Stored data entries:
----------------------------------------

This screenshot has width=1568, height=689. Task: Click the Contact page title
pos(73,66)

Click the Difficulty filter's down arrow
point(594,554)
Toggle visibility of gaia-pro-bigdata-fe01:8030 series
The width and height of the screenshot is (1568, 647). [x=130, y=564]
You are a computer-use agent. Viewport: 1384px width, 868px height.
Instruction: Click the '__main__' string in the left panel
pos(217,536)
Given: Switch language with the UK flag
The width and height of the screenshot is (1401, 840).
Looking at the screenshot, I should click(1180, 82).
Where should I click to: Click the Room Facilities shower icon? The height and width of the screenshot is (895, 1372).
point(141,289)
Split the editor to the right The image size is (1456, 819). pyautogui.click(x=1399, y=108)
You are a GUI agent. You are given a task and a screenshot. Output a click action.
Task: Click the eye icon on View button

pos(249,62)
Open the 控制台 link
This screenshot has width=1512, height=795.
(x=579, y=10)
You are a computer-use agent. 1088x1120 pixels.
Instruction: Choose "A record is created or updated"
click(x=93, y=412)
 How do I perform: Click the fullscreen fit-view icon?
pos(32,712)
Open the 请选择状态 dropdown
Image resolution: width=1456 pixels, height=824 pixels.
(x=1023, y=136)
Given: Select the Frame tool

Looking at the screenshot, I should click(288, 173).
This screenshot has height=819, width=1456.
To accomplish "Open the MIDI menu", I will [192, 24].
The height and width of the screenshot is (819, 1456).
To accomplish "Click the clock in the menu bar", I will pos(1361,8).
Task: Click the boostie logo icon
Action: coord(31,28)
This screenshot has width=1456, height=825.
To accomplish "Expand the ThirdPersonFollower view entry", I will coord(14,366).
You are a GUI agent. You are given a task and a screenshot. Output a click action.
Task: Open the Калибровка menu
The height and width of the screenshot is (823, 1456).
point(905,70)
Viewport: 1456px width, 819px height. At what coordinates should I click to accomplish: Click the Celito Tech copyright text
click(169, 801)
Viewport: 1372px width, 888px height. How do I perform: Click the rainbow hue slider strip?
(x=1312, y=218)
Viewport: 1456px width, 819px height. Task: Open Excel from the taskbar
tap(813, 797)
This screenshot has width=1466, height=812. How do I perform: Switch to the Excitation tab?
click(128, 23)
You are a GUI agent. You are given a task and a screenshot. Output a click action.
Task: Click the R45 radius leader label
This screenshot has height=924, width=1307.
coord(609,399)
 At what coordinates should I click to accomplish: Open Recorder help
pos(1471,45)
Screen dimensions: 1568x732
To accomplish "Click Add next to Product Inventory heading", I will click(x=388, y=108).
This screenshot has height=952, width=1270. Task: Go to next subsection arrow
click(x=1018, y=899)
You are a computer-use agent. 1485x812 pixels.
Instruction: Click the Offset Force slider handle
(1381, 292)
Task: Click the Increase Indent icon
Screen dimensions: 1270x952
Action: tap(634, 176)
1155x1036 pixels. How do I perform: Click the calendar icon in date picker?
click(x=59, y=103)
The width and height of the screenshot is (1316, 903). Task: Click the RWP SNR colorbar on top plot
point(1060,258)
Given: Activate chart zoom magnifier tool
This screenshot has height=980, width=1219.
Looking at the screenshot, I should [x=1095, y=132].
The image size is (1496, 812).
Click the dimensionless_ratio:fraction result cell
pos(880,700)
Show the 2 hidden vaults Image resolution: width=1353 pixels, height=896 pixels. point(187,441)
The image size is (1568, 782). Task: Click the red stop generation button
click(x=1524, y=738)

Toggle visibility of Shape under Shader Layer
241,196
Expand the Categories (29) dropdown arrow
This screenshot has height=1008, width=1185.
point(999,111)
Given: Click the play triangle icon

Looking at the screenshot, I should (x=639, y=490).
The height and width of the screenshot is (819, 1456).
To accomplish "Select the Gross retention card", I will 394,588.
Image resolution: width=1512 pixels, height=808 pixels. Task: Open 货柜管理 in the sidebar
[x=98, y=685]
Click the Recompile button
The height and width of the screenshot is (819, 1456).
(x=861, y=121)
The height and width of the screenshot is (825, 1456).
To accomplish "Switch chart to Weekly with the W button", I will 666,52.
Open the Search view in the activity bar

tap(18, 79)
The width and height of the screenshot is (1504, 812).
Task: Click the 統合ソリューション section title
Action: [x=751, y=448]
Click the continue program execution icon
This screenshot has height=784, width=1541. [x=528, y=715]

----------------------------------------

PROBLEM TO SOLVE: For every line above with the word "chart" in it, make a copy.

EXERCISE RESULT:
Given: Activate chart zoom magnifier tool
To accomplish "Switch chart to Weekly with the W button", I will 666,52.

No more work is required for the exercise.